Nigeria’s headline inflation slowed for the fifth consecutive month in August 2025, dropping to 20.12% from 21.88% in July, according to the latest data released by the National Bureau of Statistics (NBS) on Monday. This decline marks a key milestone for the country’s economy as rising consumer prices have long squeezed household incomes and business margins.
On a month-to-month basis, inflation moderated to 0.74% in August, reflecting a steadier pace of price increases compared to previous months. The NBS explained that while prices continue to rise, the rate of increase in August was slower than in July, offering relief to consumers and policymakers alike.
Breaking down the figures, urban inflation fell to 19.75% year-on-year, a sharp drop from 34.58% in August 2024. Rural inflation also eased to 20.28%, compared with 29.95% a year earlier. On a monthly basis, urban inflation was 0.49%, while rural inflation slowed to 1.38%, showing a general cooling across both segments.
Food inflation, which has been a major driver of overall price pressures, eased significantly to 21.87% year-on-year in August 2025, down from 37.52% in August 2024. The NBS attributed the slowdown to falling average prices of staples such as rice (imported and local), guinea corn flour, maize flour, millet, semolina and soy milk. On a monthly basis, food inflation stood at 1.65%, compared to 3.12% in July.

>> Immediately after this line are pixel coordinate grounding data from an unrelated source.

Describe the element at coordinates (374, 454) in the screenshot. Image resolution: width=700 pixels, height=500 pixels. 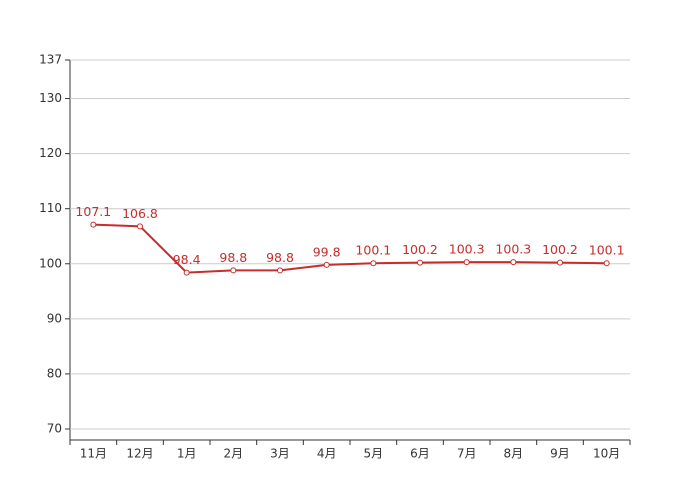
I see `x-tick-label: 5月` at that location.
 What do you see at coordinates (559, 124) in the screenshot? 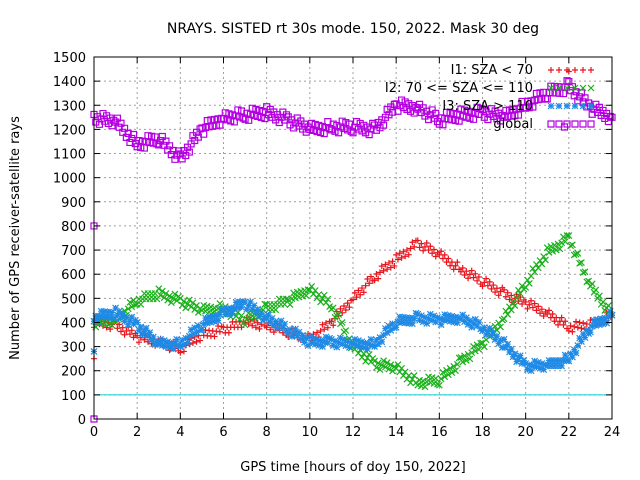
I see `legend-marker-glyph` at bounding box center [559, 124].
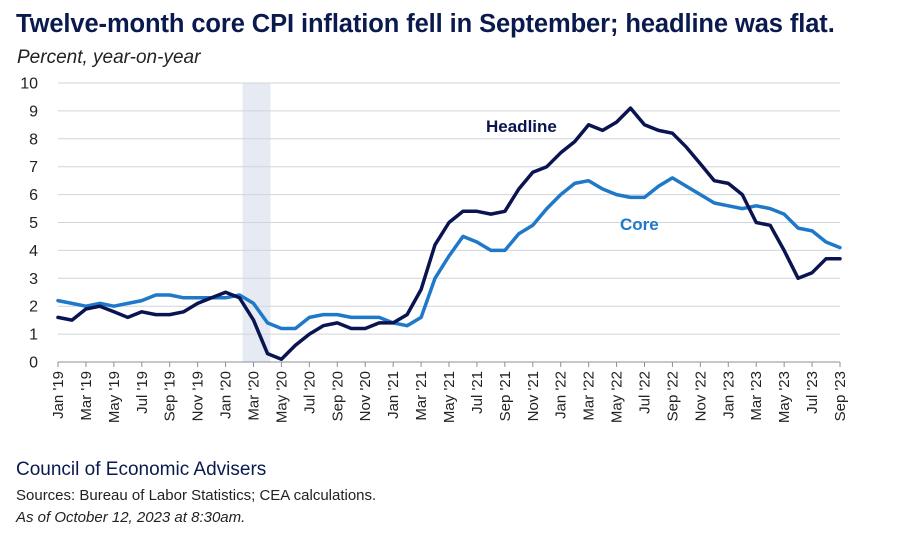 The width and height of the screenshot is (910, 535). I want to click on x-tick-label: Sep '23, so click(840, 396).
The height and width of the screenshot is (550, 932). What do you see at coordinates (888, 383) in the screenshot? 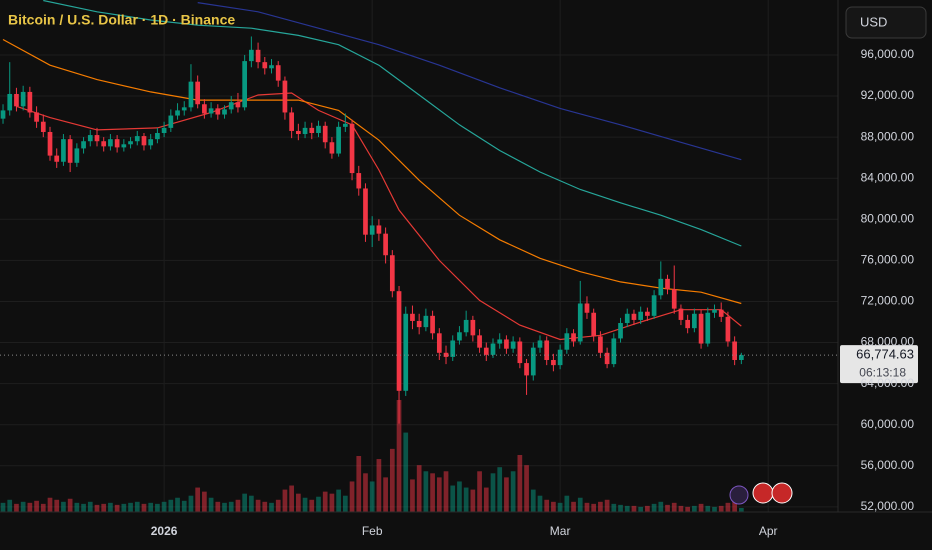
I see `y-tick-label: 64,000.00` at bounding box center [888, 383].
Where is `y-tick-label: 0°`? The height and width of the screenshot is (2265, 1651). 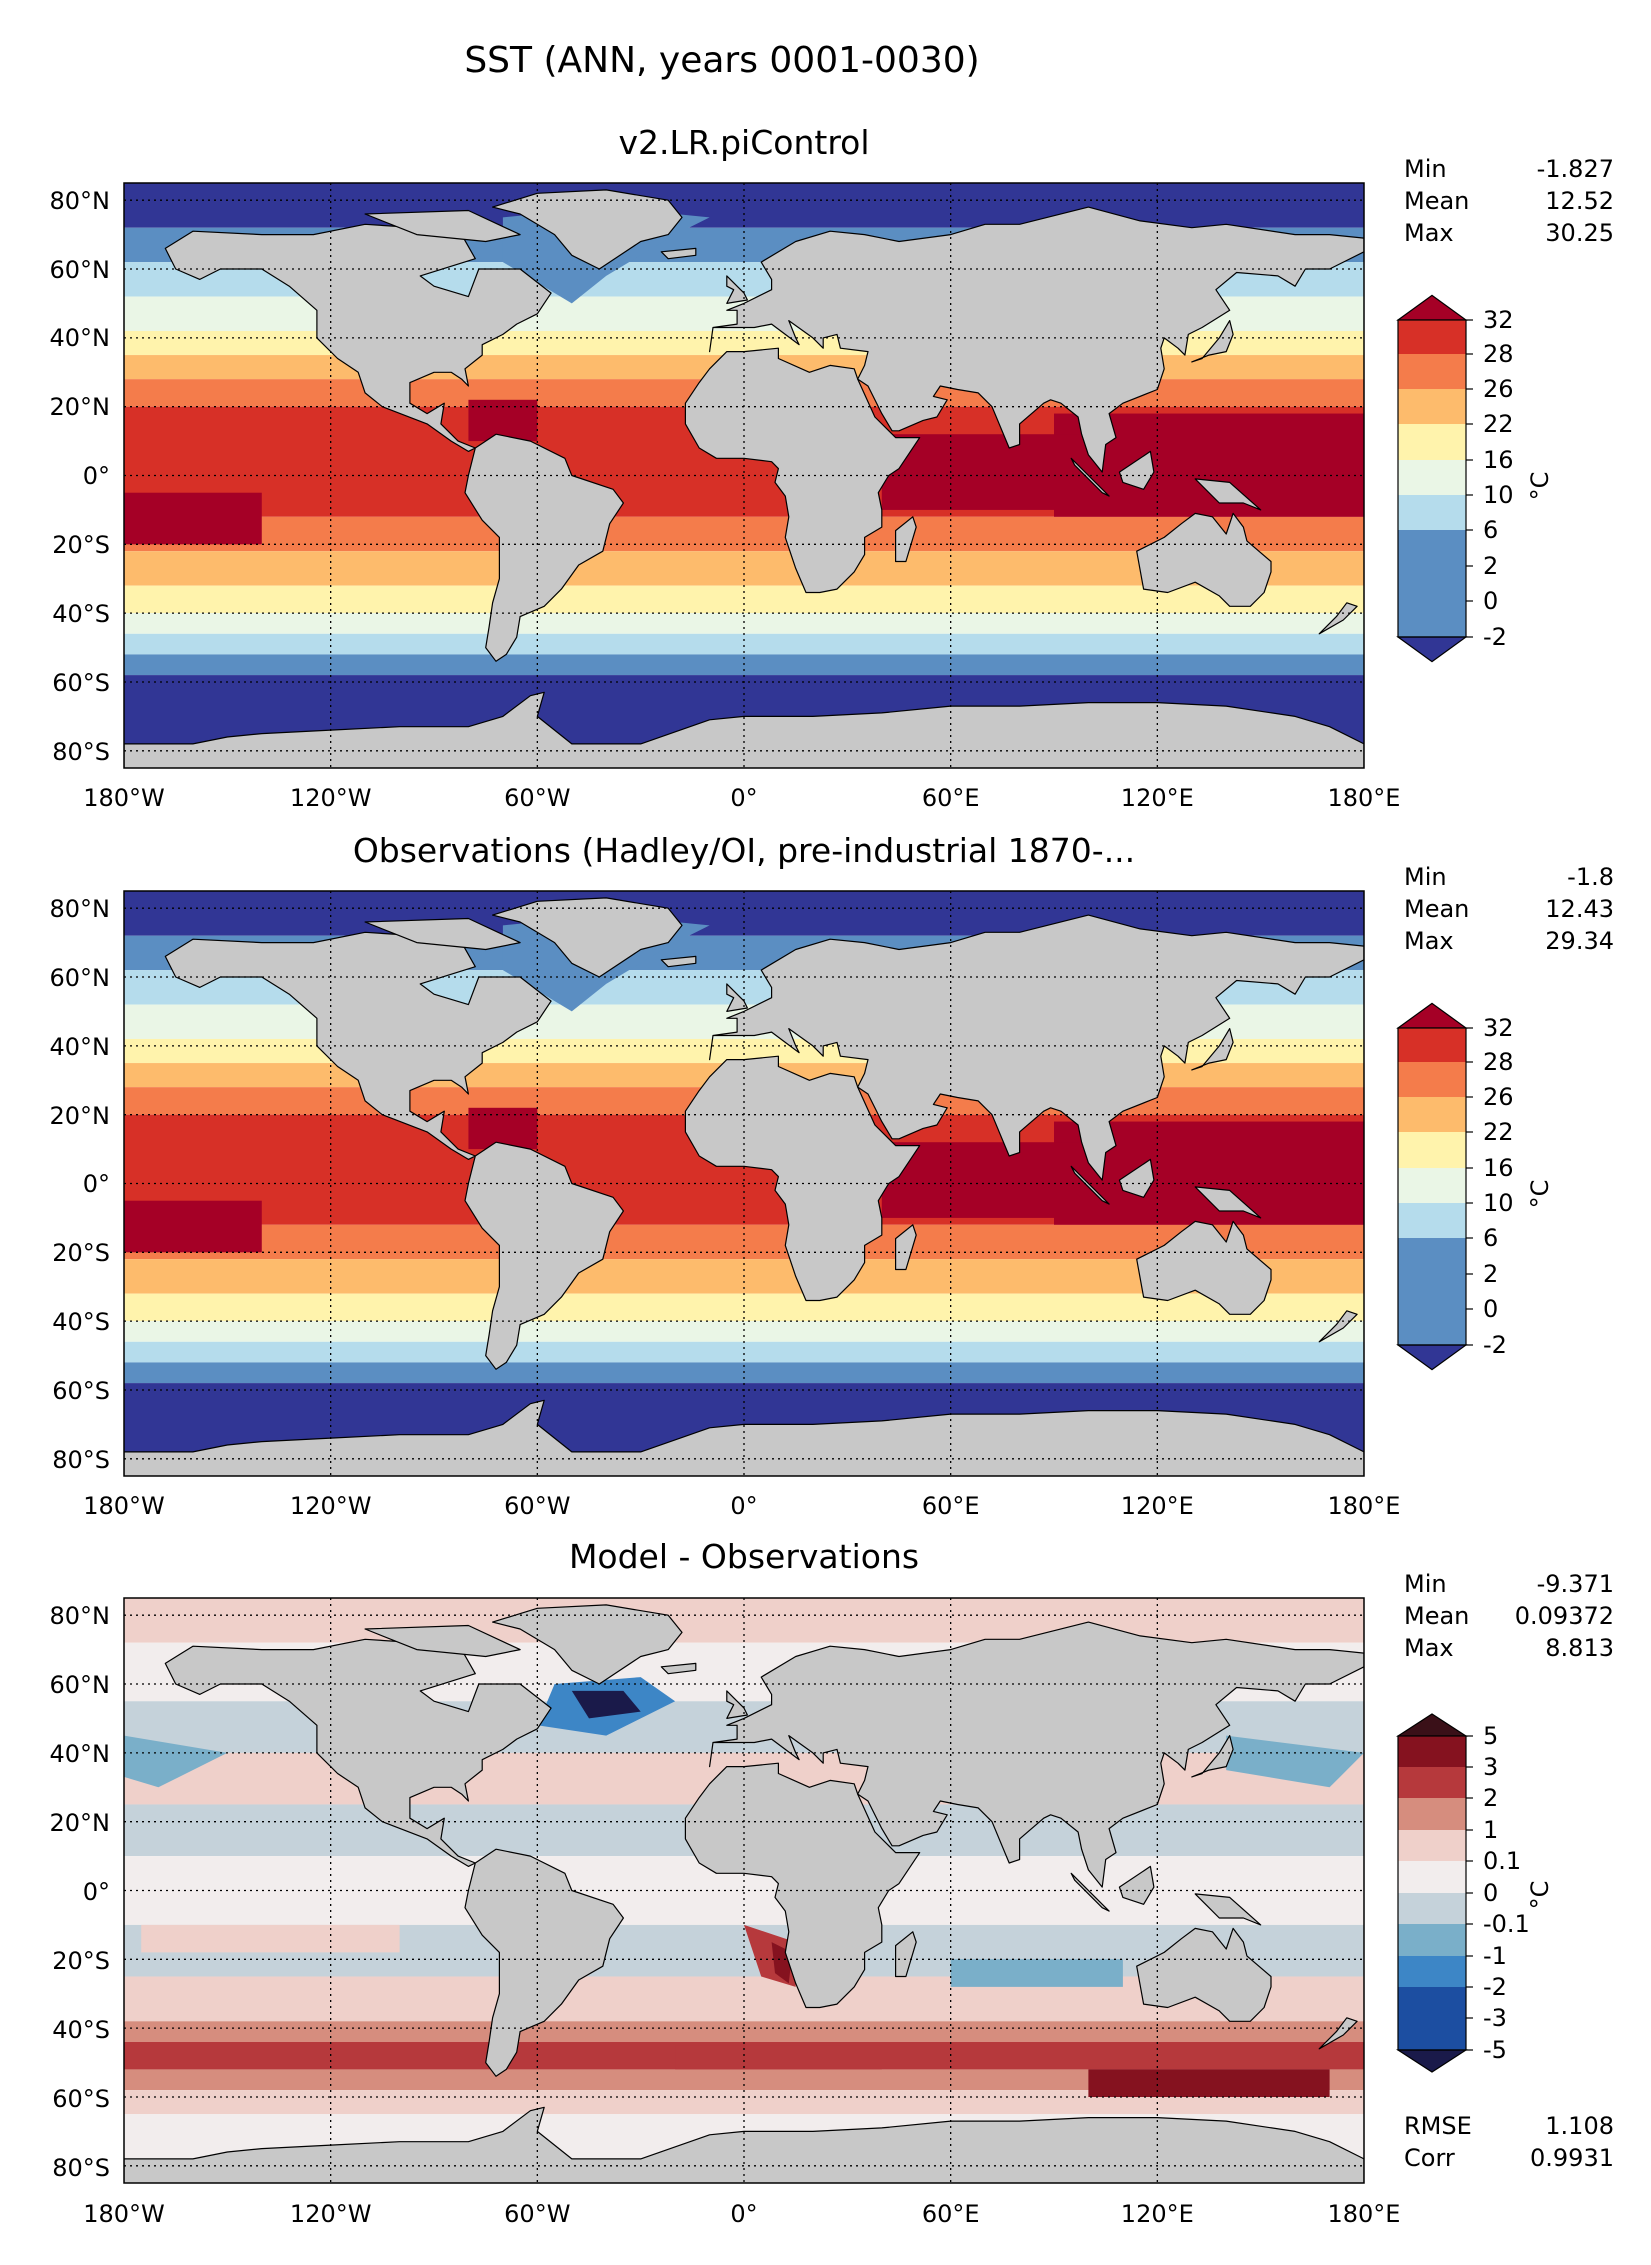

Core inflation, which strips out volatile agricultural and energy prices, was recorded at 20.33% in August 2025, down from 27.58% in the same period last year. Meanwhile, Central Bank Governor Olayemi Cardoso signaled at the Eurocham Nigeria C-Level Forum in Lagos that interest rates, currently between 32% and 36% on commercial loans, could see downward pressure as inflation eases and capital allocation improves.